Task brief | Return every line from the records below with the string "value".
=== Section Start ===
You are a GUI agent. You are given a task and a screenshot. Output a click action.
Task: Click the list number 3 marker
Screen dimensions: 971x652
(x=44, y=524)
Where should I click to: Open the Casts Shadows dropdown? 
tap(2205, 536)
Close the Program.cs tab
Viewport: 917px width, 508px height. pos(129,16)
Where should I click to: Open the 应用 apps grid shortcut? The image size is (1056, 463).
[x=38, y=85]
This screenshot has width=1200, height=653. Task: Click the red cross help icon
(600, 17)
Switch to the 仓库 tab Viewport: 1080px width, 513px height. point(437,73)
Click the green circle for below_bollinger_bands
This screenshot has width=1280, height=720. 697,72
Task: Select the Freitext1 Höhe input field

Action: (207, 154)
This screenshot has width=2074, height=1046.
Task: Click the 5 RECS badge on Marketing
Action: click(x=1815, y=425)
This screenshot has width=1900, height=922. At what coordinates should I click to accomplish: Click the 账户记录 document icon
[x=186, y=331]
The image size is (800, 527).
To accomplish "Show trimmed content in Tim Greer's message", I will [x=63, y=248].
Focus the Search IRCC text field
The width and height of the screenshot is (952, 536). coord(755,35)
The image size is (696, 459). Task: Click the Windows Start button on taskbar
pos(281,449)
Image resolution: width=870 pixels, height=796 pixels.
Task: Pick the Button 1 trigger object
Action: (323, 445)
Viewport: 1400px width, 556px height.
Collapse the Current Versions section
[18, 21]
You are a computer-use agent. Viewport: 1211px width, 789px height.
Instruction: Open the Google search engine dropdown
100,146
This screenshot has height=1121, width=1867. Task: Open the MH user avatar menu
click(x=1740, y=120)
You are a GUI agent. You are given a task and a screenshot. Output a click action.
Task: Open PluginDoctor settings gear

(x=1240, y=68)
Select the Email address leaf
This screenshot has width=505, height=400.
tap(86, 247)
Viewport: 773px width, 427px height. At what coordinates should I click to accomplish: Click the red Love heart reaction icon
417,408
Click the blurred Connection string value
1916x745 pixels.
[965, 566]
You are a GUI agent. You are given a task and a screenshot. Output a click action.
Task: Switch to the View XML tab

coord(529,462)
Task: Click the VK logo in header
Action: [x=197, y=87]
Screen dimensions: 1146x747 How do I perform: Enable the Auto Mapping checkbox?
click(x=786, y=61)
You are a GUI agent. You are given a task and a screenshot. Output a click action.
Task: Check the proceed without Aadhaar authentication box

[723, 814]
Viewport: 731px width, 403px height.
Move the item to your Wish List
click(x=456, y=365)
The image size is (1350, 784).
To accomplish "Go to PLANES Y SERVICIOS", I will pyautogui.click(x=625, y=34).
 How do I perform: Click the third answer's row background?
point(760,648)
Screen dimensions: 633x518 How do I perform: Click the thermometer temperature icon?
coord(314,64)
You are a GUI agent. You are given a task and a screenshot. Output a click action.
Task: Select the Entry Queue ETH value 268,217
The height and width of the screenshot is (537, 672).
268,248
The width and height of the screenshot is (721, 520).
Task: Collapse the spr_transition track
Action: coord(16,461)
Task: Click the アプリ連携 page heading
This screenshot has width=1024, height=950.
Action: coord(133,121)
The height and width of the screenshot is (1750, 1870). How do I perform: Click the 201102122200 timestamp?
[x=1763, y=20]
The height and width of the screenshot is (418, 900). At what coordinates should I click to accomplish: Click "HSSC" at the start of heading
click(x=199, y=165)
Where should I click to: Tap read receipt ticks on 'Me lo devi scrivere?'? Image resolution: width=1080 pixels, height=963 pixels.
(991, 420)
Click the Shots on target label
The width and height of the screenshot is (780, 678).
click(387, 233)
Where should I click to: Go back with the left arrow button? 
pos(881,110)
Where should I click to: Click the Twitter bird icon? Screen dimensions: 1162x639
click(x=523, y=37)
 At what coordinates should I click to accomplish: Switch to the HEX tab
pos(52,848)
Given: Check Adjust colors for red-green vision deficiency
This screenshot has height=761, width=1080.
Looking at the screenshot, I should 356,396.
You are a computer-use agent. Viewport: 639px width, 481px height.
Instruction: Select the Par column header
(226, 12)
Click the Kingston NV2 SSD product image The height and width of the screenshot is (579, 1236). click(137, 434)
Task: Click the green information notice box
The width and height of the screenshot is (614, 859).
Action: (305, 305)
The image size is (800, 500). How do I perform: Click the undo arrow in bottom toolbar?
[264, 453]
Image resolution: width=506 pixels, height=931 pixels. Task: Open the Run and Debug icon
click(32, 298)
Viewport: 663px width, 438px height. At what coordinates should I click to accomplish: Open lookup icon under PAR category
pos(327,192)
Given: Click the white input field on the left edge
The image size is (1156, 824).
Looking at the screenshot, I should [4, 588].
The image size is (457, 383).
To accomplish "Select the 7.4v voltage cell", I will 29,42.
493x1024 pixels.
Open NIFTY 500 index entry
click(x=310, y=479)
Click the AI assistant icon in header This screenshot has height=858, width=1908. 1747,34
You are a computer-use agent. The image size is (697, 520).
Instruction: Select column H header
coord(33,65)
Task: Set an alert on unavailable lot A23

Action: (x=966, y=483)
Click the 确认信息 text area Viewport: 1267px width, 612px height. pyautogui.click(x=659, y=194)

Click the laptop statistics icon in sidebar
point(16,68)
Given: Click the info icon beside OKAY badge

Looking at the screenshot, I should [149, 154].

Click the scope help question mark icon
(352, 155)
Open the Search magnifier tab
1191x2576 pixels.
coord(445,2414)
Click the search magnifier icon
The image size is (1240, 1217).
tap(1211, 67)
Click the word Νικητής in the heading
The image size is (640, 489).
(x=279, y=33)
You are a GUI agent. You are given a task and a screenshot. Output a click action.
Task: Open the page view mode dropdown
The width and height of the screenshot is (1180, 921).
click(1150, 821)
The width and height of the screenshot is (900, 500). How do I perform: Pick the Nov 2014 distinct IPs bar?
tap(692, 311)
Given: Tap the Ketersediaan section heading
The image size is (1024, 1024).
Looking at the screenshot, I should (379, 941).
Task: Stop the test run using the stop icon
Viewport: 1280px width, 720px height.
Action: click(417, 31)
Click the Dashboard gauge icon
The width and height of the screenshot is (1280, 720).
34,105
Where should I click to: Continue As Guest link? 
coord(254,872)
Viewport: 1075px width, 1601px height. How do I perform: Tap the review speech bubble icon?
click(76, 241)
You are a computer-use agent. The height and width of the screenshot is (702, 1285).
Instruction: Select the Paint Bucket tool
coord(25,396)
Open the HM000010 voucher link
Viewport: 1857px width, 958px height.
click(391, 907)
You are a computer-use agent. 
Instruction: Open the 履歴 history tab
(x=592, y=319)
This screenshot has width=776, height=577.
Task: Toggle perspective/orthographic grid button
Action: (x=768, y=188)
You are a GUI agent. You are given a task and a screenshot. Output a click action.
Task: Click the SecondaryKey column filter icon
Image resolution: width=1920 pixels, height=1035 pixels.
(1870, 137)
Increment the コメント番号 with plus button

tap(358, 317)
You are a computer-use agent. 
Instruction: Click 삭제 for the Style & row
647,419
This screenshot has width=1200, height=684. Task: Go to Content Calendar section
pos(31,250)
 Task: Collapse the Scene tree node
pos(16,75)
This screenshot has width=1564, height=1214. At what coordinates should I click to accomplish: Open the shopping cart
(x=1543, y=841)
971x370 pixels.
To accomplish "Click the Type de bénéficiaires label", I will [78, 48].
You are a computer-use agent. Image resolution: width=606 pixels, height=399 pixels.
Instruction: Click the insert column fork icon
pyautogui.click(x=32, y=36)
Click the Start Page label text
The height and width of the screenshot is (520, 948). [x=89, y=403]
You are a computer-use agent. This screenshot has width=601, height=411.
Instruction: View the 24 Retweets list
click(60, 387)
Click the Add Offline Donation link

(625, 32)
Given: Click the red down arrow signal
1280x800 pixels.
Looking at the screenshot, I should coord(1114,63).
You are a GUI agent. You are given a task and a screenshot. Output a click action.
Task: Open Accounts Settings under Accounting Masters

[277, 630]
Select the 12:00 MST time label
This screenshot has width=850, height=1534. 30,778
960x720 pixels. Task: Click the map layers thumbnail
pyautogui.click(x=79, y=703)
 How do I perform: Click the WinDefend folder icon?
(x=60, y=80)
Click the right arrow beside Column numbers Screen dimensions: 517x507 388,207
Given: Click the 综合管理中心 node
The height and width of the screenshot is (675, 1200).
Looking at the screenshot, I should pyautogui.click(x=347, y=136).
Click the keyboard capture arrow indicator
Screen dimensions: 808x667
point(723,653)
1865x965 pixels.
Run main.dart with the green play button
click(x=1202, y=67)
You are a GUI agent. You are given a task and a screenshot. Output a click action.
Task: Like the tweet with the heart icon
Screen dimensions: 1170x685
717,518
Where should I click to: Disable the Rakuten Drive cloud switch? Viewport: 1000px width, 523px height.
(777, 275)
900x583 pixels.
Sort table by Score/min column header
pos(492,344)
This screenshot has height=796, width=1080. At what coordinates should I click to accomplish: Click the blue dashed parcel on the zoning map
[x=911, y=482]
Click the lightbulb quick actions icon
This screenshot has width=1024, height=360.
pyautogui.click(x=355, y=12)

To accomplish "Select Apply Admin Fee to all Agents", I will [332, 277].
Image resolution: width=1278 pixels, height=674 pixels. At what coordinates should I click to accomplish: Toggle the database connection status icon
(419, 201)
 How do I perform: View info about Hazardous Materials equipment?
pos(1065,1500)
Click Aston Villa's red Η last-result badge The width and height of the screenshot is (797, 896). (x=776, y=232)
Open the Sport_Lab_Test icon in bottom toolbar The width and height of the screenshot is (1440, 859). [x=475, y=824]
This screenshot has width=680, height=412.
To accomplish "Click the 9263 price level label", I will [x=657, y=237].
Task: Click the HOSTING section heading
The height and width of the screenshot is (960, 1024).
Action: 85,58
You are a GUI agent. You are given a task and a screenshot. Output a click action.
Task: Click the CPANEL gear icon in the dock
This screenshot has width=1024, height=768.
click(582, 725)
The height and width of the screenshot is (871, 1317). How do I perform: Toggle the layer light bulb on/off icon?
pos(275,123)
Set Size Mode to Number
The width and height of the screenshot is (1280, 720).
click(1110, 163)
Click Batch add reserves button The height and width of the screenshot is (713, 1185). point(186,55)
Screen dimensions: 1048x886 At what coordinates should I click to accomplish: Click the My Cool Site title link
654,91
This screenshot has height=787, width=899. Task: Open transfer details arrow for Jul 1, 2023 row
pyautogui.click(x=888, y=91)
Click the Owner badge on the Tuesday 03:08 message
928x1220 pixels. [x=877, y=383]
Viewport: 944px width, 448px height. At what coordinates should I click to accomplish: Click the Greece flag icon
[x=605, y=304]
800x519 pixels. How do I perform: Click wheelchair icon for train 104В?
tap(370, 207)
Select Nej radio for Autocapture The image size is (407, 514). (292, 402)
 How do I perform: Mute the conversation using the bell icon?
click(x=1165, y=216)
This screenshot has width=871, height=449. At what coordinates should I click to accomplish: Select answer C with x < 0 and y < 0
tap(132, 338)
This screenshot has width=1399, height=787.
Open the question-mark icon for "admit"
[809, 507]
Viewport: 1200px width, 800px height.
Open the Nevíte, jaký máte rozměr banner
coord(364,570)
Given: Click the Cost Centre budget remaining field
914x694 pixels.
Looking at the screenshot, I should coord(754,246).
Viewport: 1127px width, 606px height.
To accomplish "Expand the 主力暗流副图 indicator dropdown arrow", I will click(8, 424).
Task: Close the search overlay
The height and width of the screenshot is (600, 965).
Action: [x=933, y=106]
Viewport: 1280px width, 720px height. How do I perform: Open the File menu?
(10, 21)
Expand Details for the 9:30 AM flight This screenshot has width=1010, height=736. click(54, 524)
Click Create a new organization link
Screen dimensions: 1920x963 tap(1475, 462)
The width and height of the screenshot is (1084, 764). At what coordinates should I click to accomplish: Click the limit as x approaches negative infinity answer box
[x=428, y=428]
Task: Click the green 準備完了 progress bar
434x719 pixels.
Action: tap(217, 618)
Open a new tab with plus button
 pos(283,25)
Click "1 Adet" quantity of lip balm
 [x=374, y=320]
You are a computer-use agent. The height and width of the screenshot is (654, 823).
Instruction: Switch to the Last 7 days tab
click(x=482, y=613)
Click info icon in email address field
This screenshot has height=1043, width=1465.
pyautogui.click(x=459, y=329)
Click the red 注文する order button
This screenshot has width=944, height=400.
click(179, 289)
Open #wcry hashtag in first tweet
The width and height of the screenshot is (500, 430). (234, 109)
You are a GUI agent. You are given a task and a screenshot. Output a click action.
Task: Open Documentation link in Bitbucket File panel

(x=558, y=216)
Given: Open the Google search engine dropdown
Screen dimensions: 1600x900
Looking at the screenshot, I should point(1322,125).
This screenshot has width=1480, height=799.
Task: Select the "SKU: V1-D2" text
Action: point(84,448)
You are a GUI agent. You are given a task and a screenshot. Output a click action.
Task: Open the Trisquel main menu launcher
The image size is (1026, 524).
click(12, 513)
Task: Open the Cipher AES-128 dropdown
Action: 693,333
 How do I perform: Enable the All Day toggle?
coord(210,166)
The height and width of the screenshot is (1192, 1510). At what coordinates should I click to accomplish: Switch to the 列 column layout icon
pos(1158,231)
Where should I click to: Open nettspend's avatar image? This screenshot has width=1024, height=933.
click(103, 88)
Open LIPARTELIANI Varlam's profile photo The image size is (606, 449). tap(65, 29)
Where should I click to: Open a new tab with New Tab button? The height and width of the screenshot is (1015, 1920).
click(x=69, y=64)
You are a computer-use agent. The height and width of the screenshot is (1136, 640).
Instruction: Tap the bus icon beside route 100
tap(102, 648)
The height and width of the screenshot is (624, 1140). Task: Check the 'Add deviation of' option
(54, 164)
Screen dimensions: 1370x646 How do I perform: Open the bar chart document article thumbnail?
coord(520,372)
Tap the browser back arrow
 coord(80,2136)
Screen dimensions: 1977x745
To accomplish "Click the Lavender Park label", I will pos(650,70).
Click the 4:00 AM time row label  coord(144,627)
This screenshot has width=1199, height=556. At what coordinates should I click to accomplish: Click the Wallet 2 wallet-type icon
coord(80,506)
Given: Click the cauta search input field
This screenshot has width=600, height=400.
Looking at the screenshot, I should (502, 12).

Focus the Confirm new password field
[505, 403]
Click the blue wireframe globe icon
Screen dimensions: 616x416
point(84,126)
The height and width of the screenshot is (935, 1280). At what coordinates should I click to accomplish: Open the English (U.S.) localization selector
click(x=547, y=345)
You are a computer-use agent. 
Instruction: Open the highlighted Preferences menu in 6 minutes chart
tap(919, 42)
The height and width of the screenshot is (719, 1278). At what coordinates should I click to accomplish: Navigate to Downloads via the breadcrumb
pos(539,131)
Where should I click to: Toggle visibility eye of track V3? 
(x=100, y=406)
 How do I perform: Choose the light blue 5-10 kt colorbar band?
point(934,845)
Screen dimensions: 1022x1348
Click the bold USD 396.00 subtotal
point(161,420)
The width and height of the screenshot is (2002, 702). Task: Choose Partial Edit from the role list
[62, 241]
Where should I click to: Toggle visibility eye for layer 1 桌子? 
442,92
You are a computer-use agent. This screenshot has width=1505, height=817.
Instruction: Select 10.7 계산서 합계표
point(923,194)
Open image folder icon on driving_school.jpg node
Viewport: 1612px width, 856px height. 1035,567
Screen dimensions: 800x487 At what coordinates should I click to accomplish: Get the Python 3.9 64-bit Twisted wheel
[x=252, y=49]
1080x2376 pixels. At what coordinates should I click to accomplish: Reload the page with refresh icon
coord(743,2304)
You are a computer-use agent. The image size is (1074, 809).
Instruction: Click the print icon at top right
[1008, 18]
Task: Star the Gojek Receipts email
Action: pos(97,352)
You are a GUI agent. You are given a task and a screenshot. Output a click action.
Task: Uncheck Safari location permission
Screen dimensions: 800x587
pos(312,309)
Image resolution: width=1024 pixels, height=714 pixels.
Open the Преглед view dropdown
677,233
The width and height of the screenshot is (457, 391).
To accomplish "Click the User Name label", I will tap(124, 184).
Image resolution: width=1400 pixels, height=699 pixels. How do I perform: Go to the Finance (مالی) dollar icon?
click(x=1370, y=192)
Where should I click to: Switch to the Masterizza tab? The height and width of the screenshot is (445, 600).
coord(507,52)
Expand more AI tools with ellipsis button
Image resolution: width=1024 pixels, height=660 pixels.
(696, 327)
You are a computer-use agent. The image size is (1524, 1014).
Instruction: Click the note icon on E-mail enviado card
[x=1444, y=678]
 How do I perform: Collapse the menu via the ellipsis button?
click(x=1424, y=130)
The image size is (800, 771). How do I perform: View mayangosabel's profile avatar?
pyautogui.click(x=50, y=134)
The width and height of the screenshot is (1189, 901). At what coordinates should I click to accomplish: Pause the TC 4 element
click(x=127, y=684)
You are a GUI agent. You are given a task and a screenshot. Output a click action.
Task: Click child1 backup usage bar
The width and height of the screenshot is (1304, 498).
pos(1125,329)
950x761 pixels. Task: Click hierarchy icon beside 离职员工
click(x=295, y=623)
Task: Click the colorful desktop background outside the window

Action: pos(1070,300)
=== Section End ===
Written response |
Click the blurred Connection string value
Task: Select the Entry Queue ETH value 268,217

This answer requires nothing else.